*** Opening TASK MATERIAL ***

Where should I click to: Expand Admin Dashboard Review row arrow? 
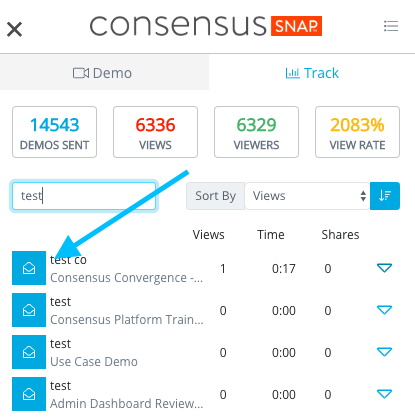coord(384,394)
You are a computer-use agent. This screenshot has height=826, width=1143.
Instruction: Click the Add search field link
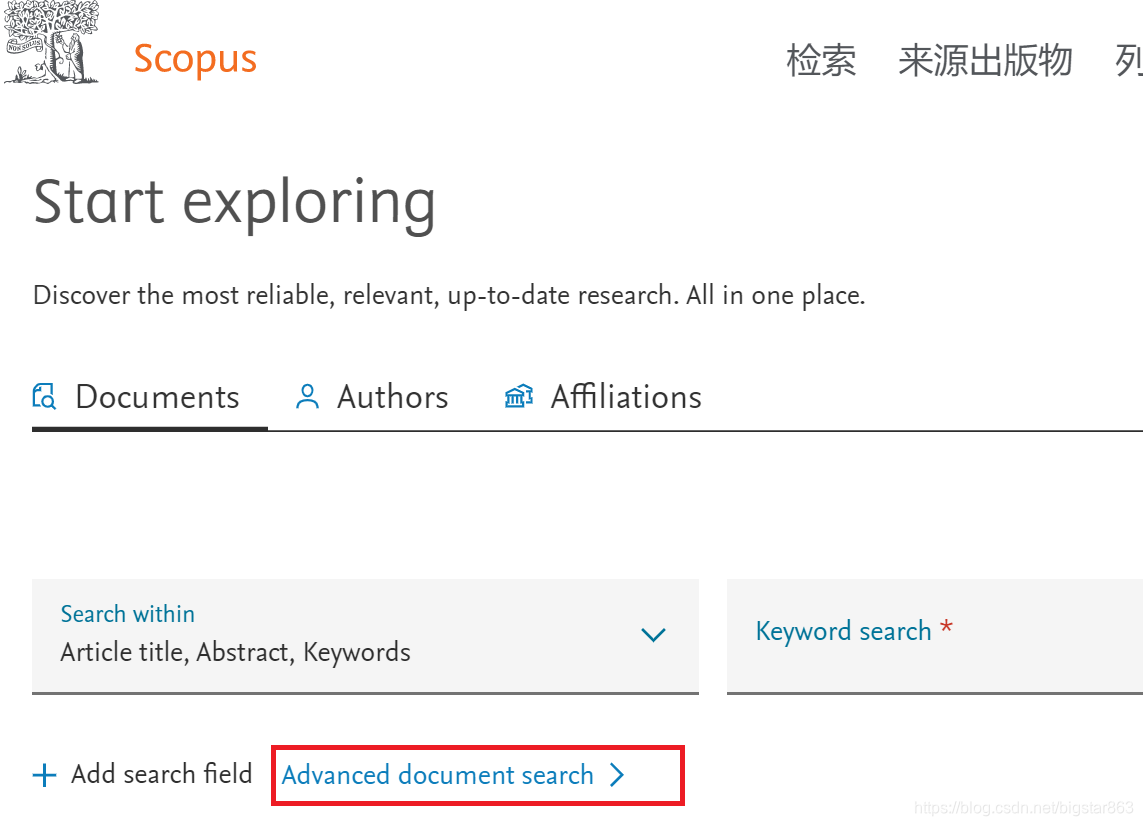click(161, 773)
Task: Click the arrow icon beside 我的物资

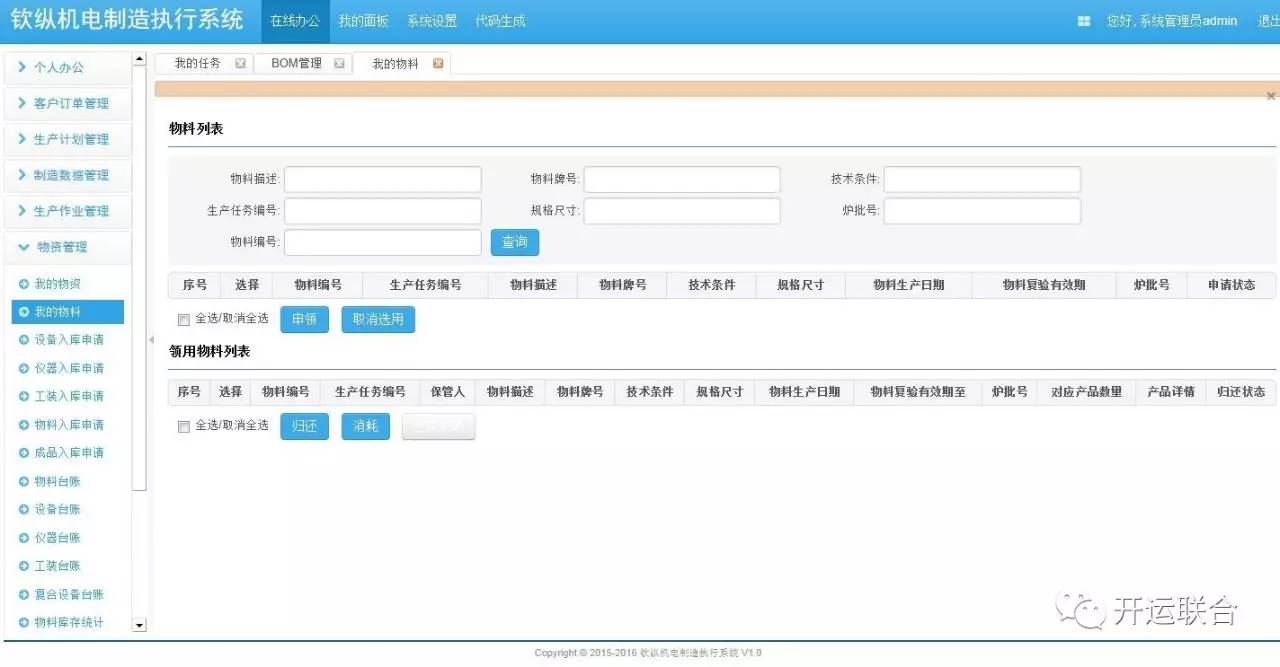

*** Closing TASK MATERIAL ***

Please repeat each record exactly and keep every picture out of the copy.

Where should I click to: Expand Admin Dashboard Review row arrow? 
coord(384,394)
You are a computer-use agent. This screenshot has height=826, width=1143.
Instruction: Click the Add search field link
click(161, 773)
Task: Click the arrow icon beside 我的物资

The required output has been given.